Magnetic field effect on polarization and dispersion of exciton-polaritons in planar microcavities

TL;DR

This paper extends the non-local dielectric response theory to analyze how magnetic fields influence the polarization and dispersion of exciton-polaritons in semiconductor microcavities, revealing complex polarization behavior and enhanced Faraday rotation.

Contribution

It introduces a theoretical framework for describing magnetic field effects on exciton-polaritons in microcavities, including polarization changes and dispersion modifications.

Findings

Four polariton dispersion branches with polarization evolving from circular to linear.

Strong enhancement of Faraday rotation in microcavities compared to quantum wells.

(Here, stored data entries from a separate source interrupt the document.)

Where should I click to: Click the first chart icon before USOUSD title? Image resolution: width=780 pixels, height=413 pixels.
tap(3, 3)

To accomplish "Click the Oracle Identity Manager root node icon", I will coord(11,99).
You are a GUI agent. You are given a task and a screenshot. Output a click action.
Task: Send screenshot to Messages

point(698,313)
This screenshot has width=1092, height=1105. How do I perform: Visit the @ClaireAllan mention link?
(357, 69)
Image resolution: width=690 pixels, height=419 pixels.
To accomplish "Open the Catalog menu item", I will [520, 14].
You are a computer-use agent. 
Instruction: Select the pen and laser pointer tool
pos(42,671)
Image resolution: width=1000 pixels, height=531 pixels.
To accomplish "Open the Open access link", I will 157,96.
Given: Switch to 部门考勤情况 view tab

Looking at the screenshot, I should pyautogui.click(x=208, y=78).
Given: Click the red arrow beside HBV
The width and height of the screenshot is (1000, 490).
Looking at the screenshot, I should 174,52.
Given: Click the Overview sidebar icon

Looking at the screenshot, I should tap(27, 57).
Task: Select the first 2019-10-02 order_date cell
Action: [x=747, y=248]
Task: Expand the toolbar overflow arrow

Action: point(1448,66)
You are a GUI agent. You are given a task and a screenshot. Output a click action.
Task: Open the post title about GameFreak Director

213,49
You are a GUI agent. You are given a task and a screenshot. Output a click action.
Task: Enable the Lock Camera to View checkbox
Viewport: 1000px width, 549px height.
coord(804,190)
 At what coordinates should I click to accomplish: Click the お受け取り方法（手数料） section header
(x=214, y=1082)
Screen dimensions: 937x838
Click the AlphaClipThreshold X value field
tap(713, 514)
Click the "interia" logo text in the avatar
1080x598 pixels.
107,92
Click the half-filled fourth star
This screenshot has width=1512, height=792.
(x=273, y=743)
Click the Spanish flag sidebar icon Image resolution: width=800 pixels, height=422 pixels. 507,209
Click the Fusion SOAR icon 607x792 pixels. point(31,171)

Interplay between Zeeman and TE-TM splitting causes complex polarization dynamics.

Abstract

The non-local dielectric response theory is extended to describe oblique reflection of light from quantum wells subjected to the magnetic field. This allows us to calculate the dispersion and polarization of the exciton-polariton modes in semiconductor microcavities in the presence of a magnetic field normal to the plane of the structure. We show that due to the interplay between the exciton Zeeman splitting and TE-TM splitting of the photon modes, four polariton dispersion branches are formed with a polarization gradually changing from circular in the exciton-like part to linear in the photon-like part of each branch. Faraday rotation in quantum microcavities is shown to be strongly enhanced as compared with the rotation in quantum wells.